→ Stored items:
--
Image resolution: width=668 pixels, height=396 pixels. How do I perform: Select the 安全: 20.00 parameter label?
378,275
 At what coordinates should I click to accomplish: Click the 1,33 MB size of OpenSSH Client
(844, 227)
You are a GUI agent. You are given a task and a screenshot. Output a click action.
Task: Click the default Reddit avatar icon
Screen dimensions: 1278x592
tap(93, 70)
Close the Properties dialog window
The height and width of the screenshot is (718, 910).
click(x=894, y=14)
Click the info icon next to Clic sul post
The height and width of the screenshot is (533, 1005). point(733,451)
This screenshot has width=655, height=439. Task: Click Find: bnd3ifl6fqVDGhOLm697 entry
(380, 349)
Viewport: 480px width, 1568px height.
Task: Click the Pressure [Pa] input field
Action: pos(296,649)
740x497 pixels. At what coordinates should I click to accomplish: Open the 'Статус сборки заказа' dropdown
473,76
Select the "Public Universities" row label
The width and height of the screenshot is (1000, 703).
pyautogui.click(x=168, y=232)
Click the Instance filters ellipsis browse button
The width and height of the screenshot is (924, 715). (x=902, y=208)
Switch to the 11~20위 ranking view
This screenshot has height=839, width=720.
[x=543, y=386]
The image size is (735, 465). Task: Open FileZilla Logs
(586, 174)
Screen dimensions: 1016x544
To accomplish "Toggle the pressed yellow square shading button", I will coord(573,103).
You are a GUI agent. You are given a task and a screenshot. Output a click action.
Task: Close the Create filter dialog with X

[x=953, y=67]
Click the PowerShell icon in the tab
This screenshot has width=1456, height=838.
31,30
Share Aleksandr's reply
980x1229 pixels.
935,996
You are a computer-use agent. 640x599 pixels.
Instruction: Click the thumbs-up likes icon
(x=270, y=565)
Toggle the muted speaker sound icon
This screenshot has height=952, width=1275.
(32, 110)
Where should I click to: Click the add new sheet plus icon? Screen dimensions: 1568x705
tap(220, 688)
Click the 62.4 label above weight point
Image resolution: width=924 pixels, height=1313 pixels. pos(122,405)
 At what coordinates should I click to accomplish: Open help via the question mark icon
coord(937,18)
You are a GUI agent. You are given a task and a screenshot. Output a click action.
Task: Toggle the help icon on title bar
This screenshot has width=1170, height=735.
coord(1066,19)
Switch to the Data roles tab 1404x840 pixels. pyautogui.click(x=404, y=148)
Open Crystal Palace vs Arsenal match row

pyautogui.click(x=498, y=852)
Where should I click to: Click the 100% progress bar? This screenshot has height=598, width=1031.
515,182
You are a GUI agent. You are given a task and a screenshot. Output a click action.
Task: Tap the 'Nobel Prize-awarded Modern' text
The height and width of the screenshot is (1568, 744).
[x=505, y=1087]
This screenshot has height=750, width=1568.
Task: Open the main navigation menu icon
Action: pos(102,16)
--
→ Description of the task: Quote every line of the records above, from the first down to the one holding "Close the Properties dialog window", exactly as written.

→ Output below:
Image resolution: width=668 pixels, height=396 pixels. How do I perform: Select the 安全: 20.00 parameter label?
378,275
 At what coordinates should I click to accomplish: Click the 1,33 MB size of OpenSSH Client
(844, 227)
You are a GUI agent. You are given a task and a screenshot. Output a click action.
Task: Click the default Reddit avatar icon
Screen dimensions: 1278x592
tap(93, 70)
Close the Properties dialog window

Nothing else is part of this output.